Nel suo intervento, la presidente ha evidenziato come il rapporto tra alimentazione, ambiente e salute rappresenti oggi una delle principali sfide del nostro tempo. In questo contesto, il biologo è chiamato a svolgere un ruolo strategico nel favorire l’incontro tra innovazione scientifica e tradizione agroalimentare, contribuendo alla tutela degli ecosistemi, alla valorizzazione delle produzioni locali e alla diffusione di stili di vita più sostenibili.
Particolare attenzione è stata dedicata al legame tra territorio e alimentazione. I prodotti locali, infatti, non rappresentano soltanto una risorsa economica, ma custodiscono la storia, la cultura e la biodiversità delle comunità che li producono. Salvaguardare questo patrimonio significa proteggere gli equilibri ambientali e promuovere modelli di consumo più consapevoli.
La presidente Tarsitano ha inoltre sottolineato come la salute dell’uomo sia strettamente connessa all’ambiente in cui vive e alle relazioni che instaura con il mondo naturale. Da qui la necessità di adottare un approccio sostenibile, sistemico e biocentrico al tema dell’alimentazione, capace di integrare benessere individuale, tutela dell’ambiente e qualità della vita.

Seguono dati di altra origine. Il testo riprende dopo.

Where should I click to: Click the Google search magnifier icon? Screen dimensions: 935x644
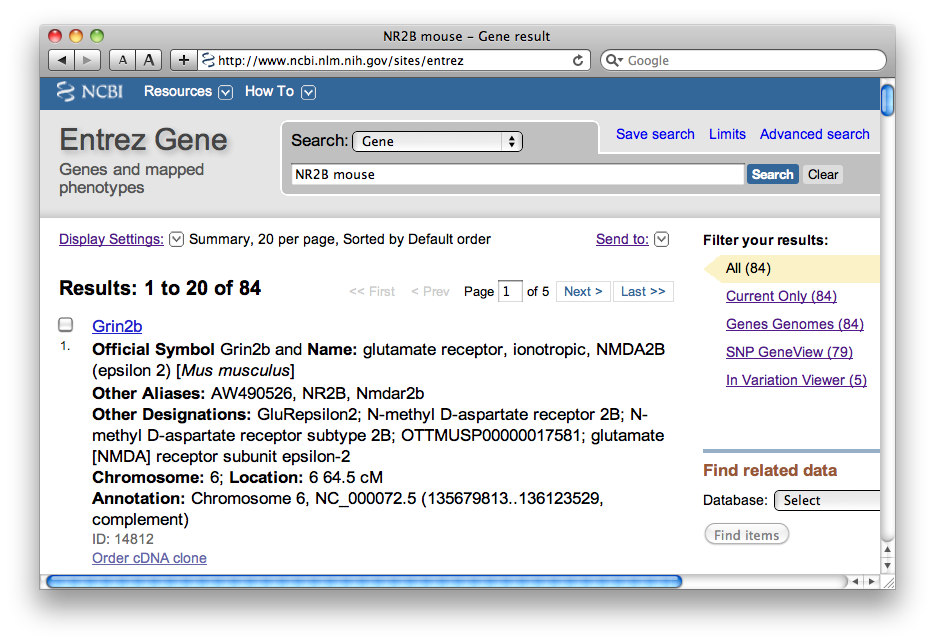pos(613,60)
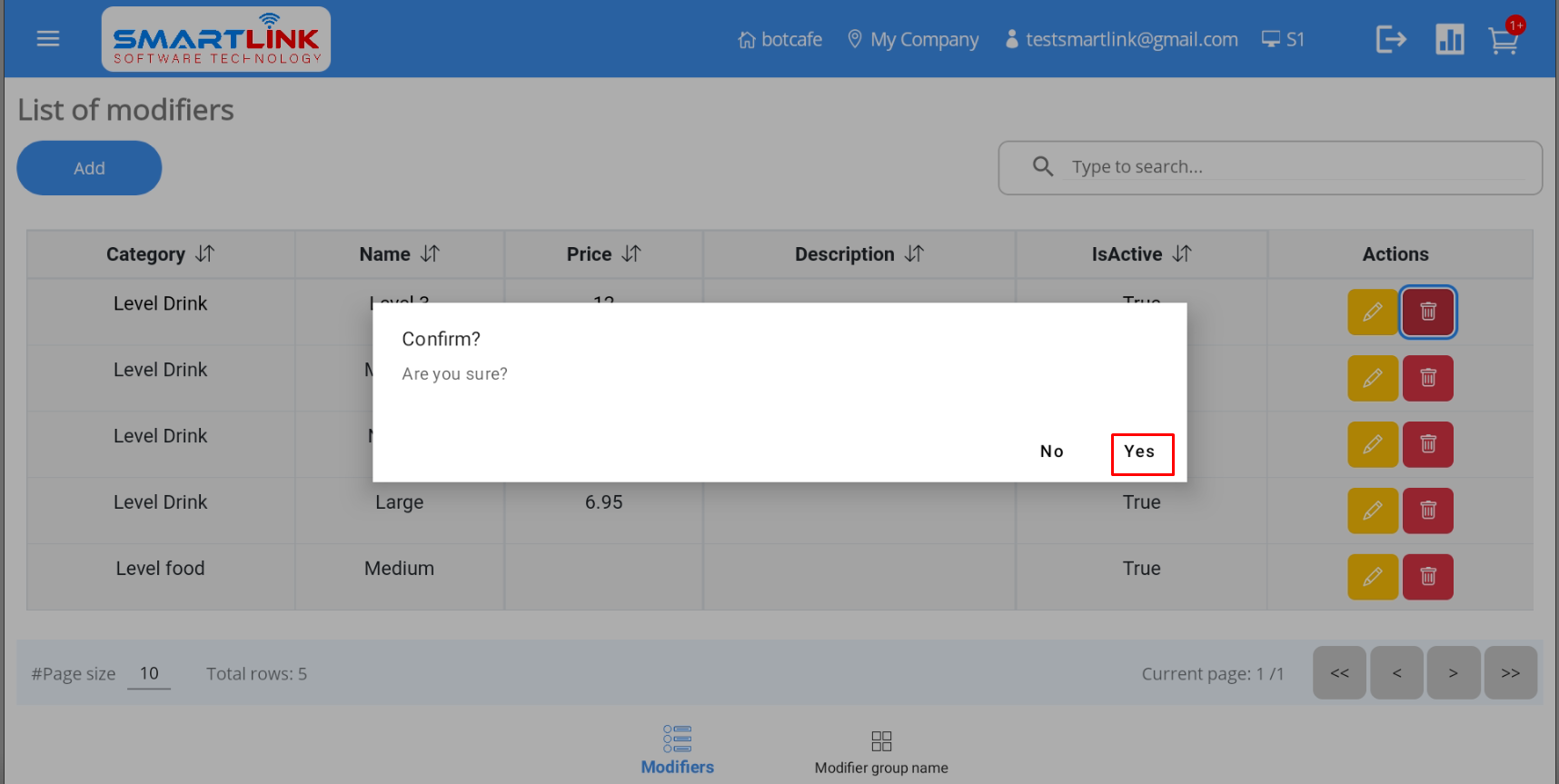
Task: Cancel the dialog by clicking No
Action: click(x=1051, y=452)

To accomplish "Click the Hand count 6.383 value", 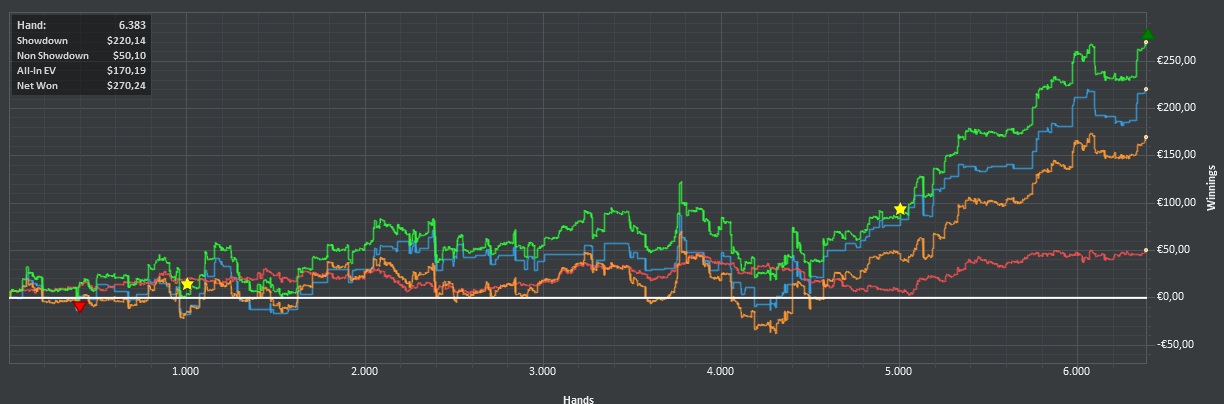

In questa prospettiva, il riconoscimento della figura del biologo in brigata di cucina rappresenta un importante passo avanti verso una ristorazione sempre più attenta agli aspetti nutrizionali, ambientali e preventivi. Una sfida che guarda al futuro e nella quale la competenza del biologo si conferma un elemento indispensabile per accompagnare i processi di innovazione e sviluppo sostenibile.